| Text |
__________

Retraction Watch zu Identitätsdiebstahl und gefälschter Autorschaft

a computer tower with a blue background

Auf dem Blog Retraction Watch ist kürzlich ein Beitrag über den Fall eines Identitätsdiebstahls erschienen, in dem ein Wissenschaftler einen komplett fabrizierten Artikel fand, der in seinem Namen publiziert wurde.

Der betroffene Wissenschaftler hatte umgehend diverse Stellen informiert, zumal er herausfand, dass es sich bei dem Artikel um ein Plagiat handelt. Er wandte sich auch an den Ombudsman für die Wissenschaft, weshalb wir seitens der Geschäftsstelle recherchierten, wie der Artikel zustande gekommen sein könnte und wie man dagegen vorgehen kann. Mit dem Einverständnis des Wissenschaftlers berichtet Retraction Watch in diesem Post über seinen Fall: ‘Perplexed’ author’s identity forged on plagiarized paper in ‘probably fake’ journal.

Der Artikel erschien in einem Journal des Hilaris-Verlags, der unter Verdacht steht, mit seinen Journalen keinen seriösen Peer Review zu betreiben und diverse Raubjournale (sogenannte Predatory Journals) zu führen. Das sind Journale, in denen man gegen Bezahlung eine schnelle Publikation seines Artikels garantiert bekommt, eine Garantie, die nur aufgrund des Verzichts auf Peer Review gegeben werden kann. Darüber, wie man Raubjournale erkennen kann, informiert das Projekt „Think Check Submit“.

Schon zuvor gab es ähnliche Fälle von Identitätsdiebstahl in der Wissenschaft, wie etwa auch in diesem Artikel von Retraction Watch beschrieben wird: A professor found her name on an article she didn’t write. Then it got worse.

Problematisch ist, dass diese Fälle vermutlich oft erst einmal unerkannt bleiben, denn die betroffenen Wissenschaftler:innen rechnen nicht damit, dass in ihrem Namen Artikel in „irgendwelchen“ Journalen erscheinen. Seit dem Aufkommen sogenannter Paper Mills, bei denen man fabrizierte Artikel in eigener Autorschaft online kaufen kann, muss aber leider jede:r damit rechnen, dass der eigene Name auf einem falschen Paper erscheint: Paper Mills mischen die Namen „echter“ Wissenschaftler:innen ohne deren Wissen unter die Fälschung, um dem Artikel einen seriösen Anstrich zu geben.

__________

Schreibe den Abschnitt des Textes über Identitätsdiebstahl neu, beginnend mit „Der Artikel erschien“ und weiter bis einschließlich „it got worse.“. Setze dabei „Raubzeitschriften“ anstelle von „Raubjournale“ ein.

| Vorliegende Daten |
__________

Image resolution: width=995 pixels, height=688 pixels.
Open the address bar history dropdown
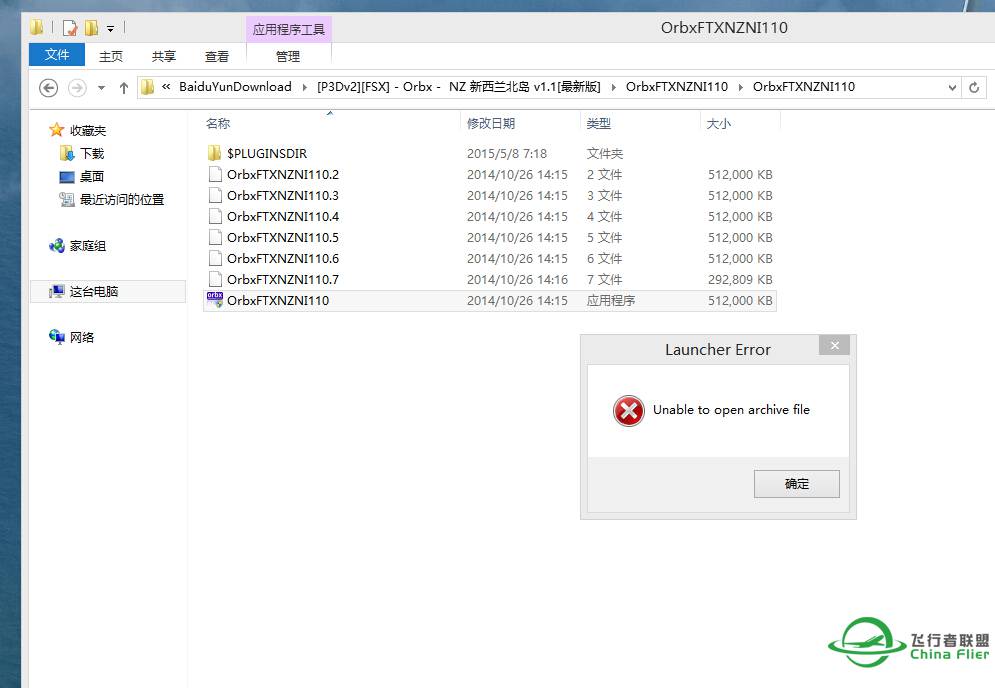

__________

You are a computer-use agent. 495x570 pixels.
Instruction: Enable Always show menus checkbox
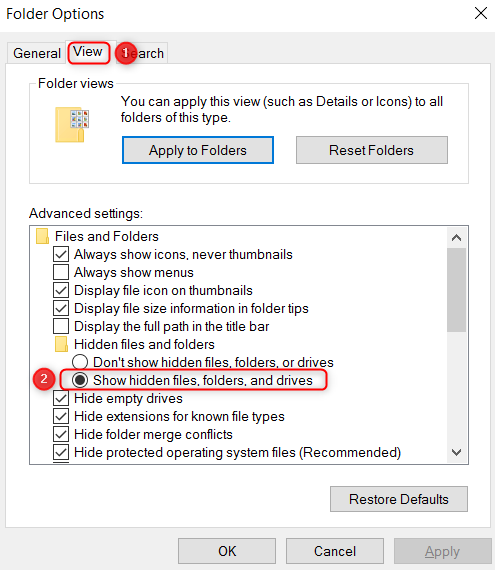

__________

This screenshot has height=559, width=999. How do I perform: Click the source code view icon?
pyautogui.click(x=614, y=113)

__________

| Lösung |
Der Artikel erschien in einem Journal des Hilaris-Verlags, der unter Verdacht steht, mit seinen Journalen keinen seriösen Peer Review zu betreiben und diverse Raubzeitschriften (sogenannte Predatory Journals) zu führen. Das sind Journale, in denen man gegen Bezahlung eine schnelle Publikation seines Artikels garantiert bekommt, eine Garantie, die nur aufgrund des Verzichts auf Peer Review gegeben werden kann. Darüber, wie man Raubzeitschriften erkennen kann, informiert das Projekt „Think Check Submit“.

Schon zuvor gab es ähnliche Fälle von Identitätsdiebstahl in der Wissenschaft, wie etwa auch in diesem Artikel von Retraction Watch beschrieben wird: A professor found her name on an article she didn’t write. Then it got worse.